PROMPT
Give back all the records below, unaltered.

Saved entries
==================================================

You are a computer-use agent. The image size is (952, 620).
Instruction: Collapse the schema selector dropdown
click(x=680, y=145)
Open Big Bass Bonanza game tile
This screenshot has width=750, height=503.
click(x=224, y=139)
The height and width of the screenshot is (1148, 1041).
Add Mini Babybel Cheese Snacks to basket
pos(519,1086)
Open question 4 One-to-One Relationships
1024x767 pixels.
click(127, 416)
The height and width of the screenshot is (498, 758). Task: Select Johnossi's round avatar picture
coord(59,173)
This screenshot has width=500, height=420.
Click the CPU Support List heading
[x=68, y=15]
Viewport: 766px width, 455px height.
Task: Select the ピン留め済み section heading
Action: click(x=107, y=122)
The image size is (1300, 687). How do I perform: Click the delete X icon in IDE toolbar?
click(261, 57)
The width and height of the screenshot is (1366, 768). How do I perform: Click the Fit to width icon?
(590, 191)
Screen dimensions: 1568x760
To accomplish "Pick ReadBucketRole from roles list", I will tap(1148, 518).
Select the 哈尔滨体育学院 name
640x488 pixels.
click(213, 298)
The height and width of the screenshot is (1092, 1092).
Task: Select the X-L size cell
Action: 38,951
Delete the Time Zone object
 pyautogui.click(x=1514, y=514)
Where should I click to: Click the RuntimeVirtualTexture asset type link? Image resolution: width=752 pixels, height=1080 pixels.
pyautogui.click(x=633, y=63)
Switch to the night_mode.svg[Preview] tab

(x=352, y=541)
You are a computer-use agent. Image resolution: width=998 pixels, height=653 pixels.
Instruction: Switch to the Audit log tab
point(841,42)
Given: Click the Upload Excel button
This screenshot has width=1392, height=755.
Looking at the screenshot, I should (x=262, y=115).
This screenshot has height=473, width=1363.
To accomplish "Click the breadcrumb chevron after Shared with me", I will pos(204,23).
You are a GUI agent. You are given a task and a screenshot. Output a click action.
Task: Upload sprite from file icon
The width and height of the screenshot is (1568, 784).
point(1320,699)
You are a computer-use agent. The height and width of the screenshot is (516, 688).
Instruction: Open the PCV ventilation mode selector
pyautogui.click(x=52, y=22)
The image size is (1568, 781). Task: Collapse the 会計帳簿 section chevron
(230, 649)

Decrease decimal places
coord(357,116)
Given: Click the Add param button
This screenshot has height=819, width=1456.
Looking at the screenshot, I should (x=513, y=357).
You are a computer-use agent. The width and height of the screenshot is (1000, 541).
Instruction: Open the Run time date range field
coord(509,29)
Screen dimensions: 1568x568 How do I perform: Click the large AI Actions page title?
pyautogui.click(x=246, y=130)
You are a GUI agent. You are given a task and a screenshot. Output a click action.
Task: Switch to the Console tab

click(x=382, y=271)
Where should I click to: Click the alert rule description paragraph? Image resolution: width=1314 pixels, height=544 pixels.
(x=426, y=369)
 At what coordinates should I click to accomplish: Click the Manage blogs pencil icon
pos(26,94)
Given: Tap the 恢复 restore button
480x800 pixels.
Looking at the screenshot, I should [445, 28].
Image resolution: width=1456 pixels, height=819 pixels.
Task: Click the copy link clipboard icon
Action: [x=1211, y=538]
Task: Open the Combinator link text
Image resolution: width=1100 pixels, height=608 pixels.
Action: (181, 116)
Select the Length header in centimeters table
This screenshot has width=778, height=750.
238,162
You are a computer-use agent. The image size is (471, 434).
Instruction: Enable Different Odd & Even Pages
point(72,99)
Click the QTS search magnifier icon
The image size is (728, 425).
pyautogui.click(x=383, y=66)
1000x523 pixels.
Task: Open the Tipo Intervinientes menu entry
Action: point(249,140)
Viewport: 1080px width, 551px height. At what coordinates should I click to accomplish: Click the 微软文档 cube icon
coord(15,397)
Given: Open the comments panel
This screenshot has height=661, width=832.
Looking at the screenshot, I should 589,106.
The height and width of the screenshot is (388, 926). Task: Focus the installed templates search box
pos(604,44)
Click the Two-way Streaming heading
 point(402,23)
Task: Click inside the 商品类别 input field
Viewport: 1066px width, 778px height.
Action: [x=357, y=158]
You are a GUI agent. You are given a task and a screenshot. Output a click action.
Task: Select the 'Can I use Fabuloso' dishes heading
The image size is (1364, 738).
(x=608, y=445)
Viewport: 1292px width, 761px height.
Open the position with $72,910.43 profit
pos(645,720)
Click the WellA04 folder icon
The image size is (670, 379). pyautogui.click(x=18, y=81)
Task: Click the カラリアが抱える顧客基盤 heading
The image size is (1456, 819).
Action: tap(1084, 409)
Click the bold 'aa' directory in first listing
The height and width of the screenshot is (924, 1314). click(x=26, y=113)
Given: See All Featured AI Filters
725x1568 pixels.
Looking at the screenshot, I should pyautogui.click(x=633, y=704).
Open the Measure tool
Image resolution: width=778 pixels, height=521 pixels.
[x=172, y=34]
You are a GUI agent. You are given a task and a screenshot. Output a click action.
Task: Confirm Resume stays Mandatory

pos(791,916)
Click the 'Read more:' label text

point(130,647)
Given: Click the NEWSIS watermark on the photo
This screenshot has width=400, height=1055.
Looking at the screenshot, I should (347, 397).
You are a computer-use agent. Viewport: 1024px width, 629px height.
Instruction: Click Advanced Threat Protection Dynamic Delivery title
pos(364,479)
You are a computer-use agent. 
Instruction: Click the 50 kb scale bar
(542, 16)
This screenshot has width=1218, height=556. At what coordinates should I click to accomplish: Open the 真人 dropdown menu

==================================================

RESULT FOR THIS EXERCISE
You are a computer-use agent. The image size is (952, 620).
Instruction: Collapse the schema selector dropdown
click(x=680, y=145)
Open Big Bass Bonanza game tile
This screenshot has width=750, height=503.
click(x=224, y=139)
The height and width of the screenshot is (1148, 1041).
Add Mini Babybel Cheese Snacks to basket
pos(519,1086)
Open question 4 One-to-One Relationships
1024x767 pixels.
click(127, 416)
The height and width of the screenshot is (498, 758). Task: Select Johnossi's round avatar picture
coord(59,173)
This screenshot has width=500, height=420.
Click the CPU Support List heading
[x=68, y=15]
Viewport: 766px width, 455px height.
Task: Select the ピン留め済み section heading
Action: click(x=107, y=122)
The image size is (1300, 687). How do I perform: Click the delete X icon in IDE toolbar?
click(261, 57)
The width and height of the screenshot is (1366, 768). How do I perform: Click the Fit to width icon?
(590, 191)
Screen dimensions: 1568x760
To accomplish "Pick ReadBucketRole from roles list", I will tap(1148, 518).
Select the 哈尔滨体育学院 name
640x488 pixels.
click(213, 298)
The height and width of the screenshot is (1092, 1092).
Task: Select the X-L size cell
Action: 38,951
Delete the Time Zone object
 pyautogui.click(x=1514, y=514)
Where should I click to: Click the RuntimeVirtualTexture asset type link? Image resolution: width=752 pixels, height=1080 pixels.
pyautogui.click(x=633, y=63)
Switch to the night_mode.svg[Preview] tab

(x=352, y=541)
You are a computer-use agent. Image resolution: width=998 pixels, height=653 pixels.
Instruction: Switch to the Audit log tab
point(841,42)
Given: Click the Upload Excel button
This screenshot has width=1392, height=755.
Looking at the screenshot, I should (x=262, y=115).
This screenshot has height=473, width=1363.
To accomplish "Click the breadcrumb chevron after Shared with me", I will pos(204,23).
You are a GUI agent. You are given a task and a screenshot. Output a click action.
Task: Upload sprite from file icon
The width and height of the screenshot is (1568, 784).
point(1320,699)
You are a computer-use agent. The height and width of the screenshot is (516, 688).
Instruction: Open the PCV ventilation mode selector
pyautogui.click(x=52, y=22)
The image size is (1568, 781). Task: Collapse the 会計帳簿 section chevron
(230, 649)

Decrease decimal places
coord(357,116)
Given: Click the Add param button
This screenshot has height=819, width=1456.
Looking at the screenshot, I should (x=513, y=357).
You are a computer-use agent. The width and height of the screenshot is (1000, 541).
Instruction: Open the Run time date range field
coord(509,29)
Screen dimensions: 1568x568 How do I perform: Click the large AI Actions page title?
pyautogui.click(x=246, y=130)
You are a GUI agent. You are given a task and a screenshot. Output a click action.
Task: Switch to the Console tab

click(x=382, y=271)
Where should I click to: Click the alert rule description paragraph? Image resolution: width=1314 pixels, height=544 pixels.
(x=426, y=369)
 At what coordinates should I click to accomplish: Click the Manage blogs pencil icon
pos(26,94)
Given: Tap the 恢复 restore button
480x800 pixels.
Looking at the screenshot, I should [445, 28].
Image resolution: width=1456 pixels, height=819 pixels.
Task: Click the copy link clipboard icon
Action: [x=1211, y=538]
Task: Open the Combinator link text
Image resolution: width=1100 pixels, height=608 pixels.
Action: (181, 116)
Select the Length header in centimeters table
This screenshot has width=778, height=750.
238,162
You are a computer-use agent. The image size is (471, 434).
Instruction: Enable Different Odd & Even Pages
point(72,99)
Click the QTS search magnifier icon
The image size is (728, 425).
pyautogui.click(x=383, y=66)
1000x523 pixels.
Task: Open the Tipo Intervinientes menu entry
Action: point(249,140)
Viewport: 1080px width, 551px height. At what coordinates should I click to accomplish: Click the 微软文档 cube icon
coord(15,397)
Given: Open the comments panel
This screenshot has height=661, width=832.
Looking at the screenshot, I should 589,106.
The height and width of the screenshot is (388, 926). Task: Focus the installed templates search box
pos(604,44)
Click the Two-way Streaming heading
 point(402,23)
Task: Click inside the 商品类别 input field
Viewport: 1066px width, 778px height.
Action: [x=357, y=158]
You are a GUI agent. You are given a task and a screenshot. Output a click action.
Task: Select the 'Can I use Fabuloso' dishes heading
The image size is (1364, 738).
(x=608, y=445)
Viewport: 1292px width, 761px height.
Open the position with $72,910.43 profit
pos(645,720)
Click the WellA04 folder icon
The image size is (670, 379). pyautogui.click(x=18, y=81)
Task: Click the カラリアが抱える顧客基盤 heading
The image size is (1456, 819).
Action: tap(1084, 409)
Click the bold 'aa' directory in first listing
The height and width of the screenshot is (924, 1314). click(x=26, y=113)
Given: See All Featured AI Filters
725x1568 pixels.
Looking at the screenshot, I should pyautogui.click(x=633, y=704).
Open the Measure tool
Image resolution: width=778 pixels, height=521 pixels.
[x=172, y=34]
You are a GUI agent. You are given a task and a screenshot. Output a click action.
Task: Confirm Resume stays Mandatory

pos(791,916)
Click the 'Read more:' label text

point(130,647)
Given: Click the NEWSIS watermark on the photo
This screenshot has width=400, height=1055.
Looking at the screenshot, I should (347, 397).
You are a computer-use agent. Viewport: 1024px width, 629px height.
Instruction: Click Advanced Threat Protection Dynamic Delivery title
pos(364,479)
You are a computer-use agent. 
Instruction: Click the 50 kb scale bar
(542, 16)
This screenshot has width=1218, height=556. At what coordinates should I click to accomplish: Open the 真人 dropdown menu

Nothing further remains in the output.